● EXERCISE PROMPT
From the listing below, extract each line containing the string "agent".
START GIVEN DATA
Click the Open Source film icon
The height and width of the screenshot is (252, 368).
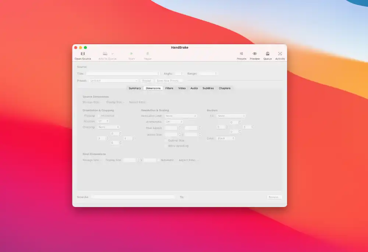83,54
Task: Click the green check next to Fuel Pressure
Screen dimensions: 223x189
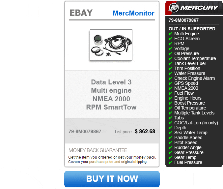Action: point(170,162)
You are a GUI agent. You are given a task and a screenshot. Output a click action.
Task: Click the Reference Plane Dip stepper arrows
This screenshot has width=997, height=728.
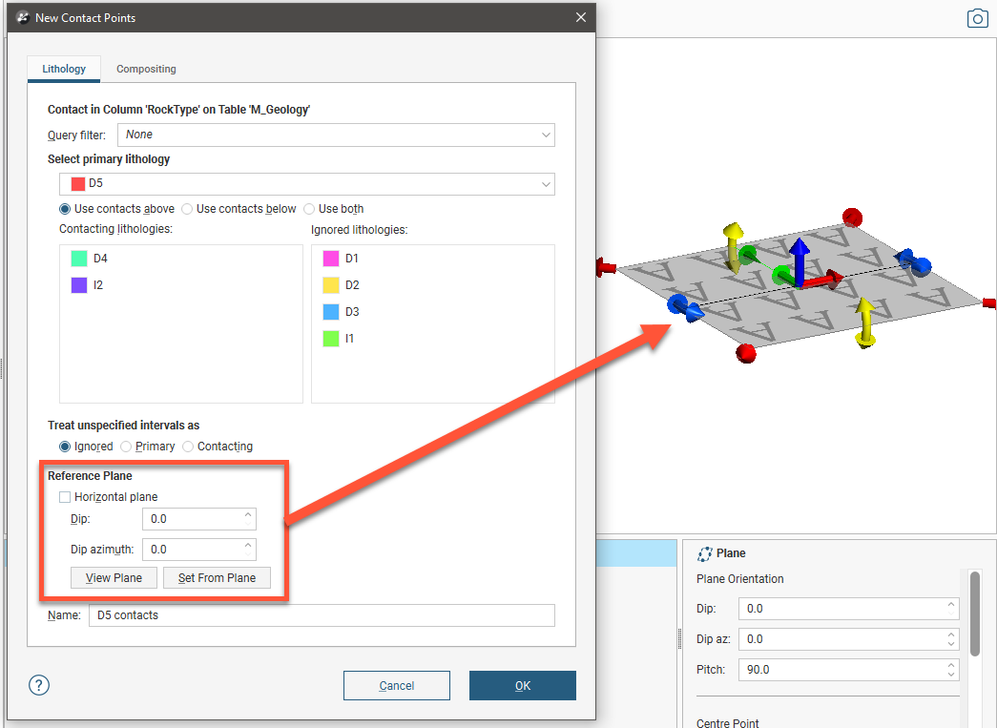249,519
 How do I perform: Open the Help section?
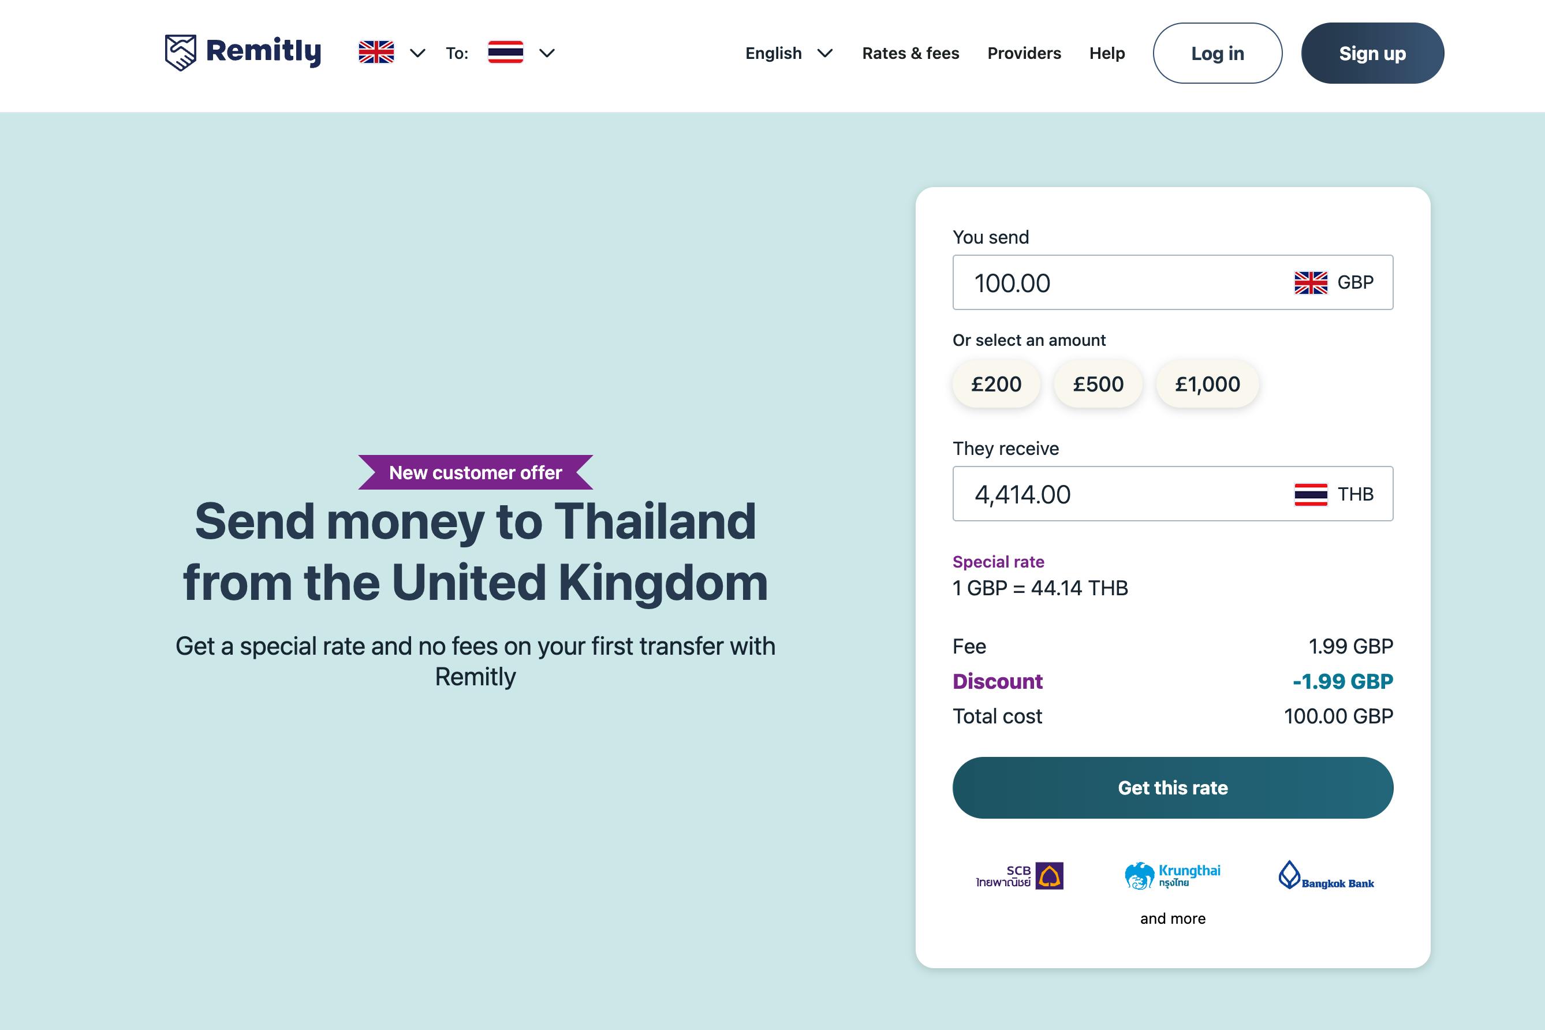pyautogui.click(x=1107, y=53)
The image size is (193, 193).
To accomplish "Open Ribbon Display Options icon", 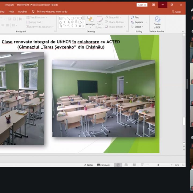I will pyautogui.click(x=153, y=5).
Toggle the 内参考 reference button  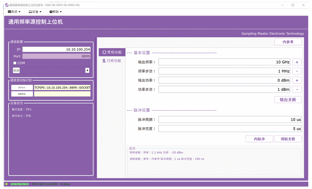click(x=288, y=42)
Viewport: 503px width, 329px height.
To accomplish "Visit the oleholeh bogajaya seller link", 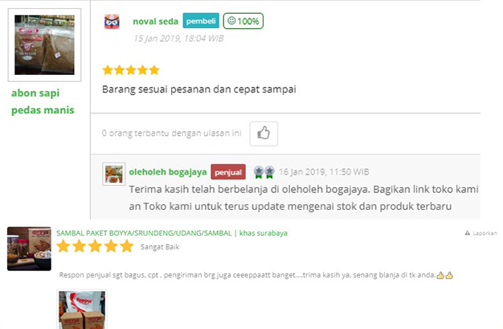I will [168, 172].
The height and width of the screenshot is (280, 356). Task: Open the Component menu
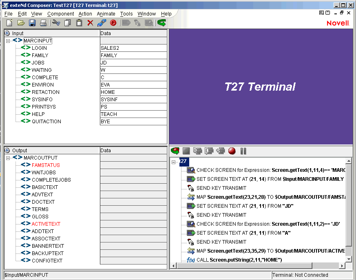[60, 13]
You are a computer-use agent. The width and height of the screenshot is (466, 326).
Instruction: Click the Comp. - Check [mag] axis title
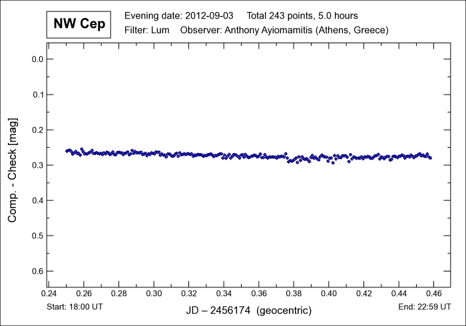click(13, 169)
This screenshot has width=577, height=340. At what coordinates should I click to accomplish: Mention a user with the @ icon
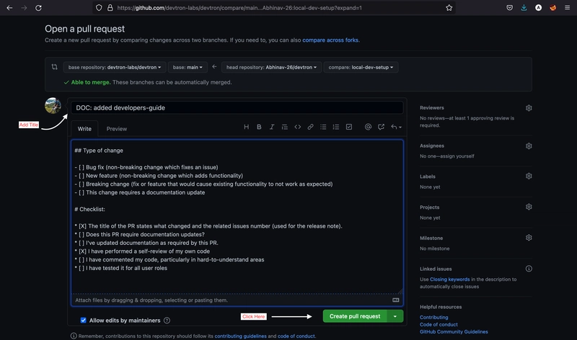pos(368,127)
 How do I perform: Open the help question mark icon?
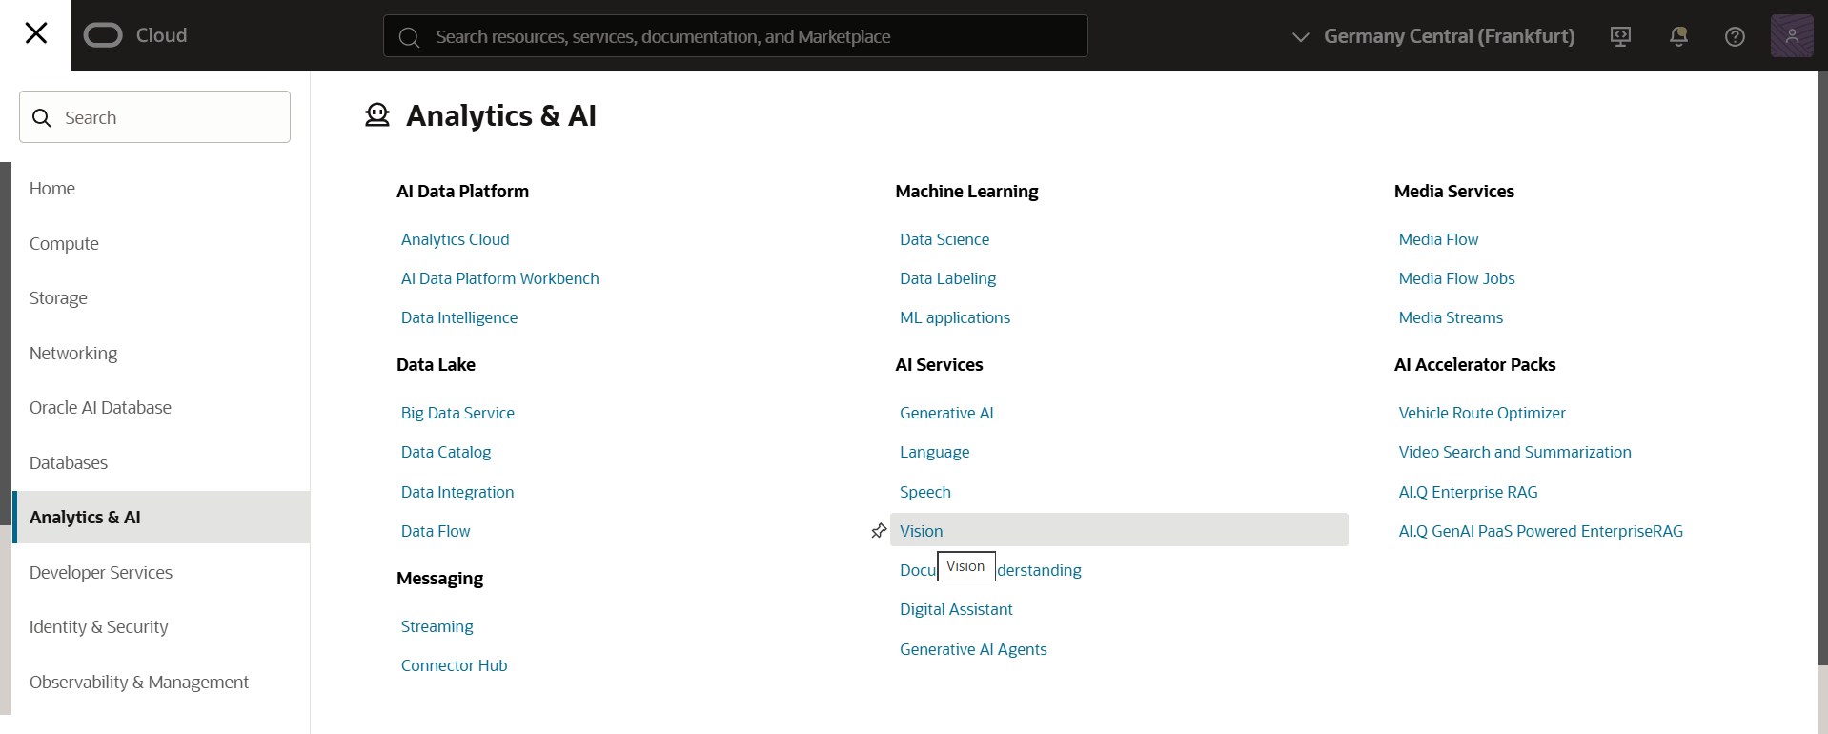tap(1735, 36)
END GIVEN DATA
● TASK ANSWER
You are a GUI agent. You are given a task and a screenshot. Output a click action.
You are a computer-use agent. The width and height of the screenshot is (466, 326).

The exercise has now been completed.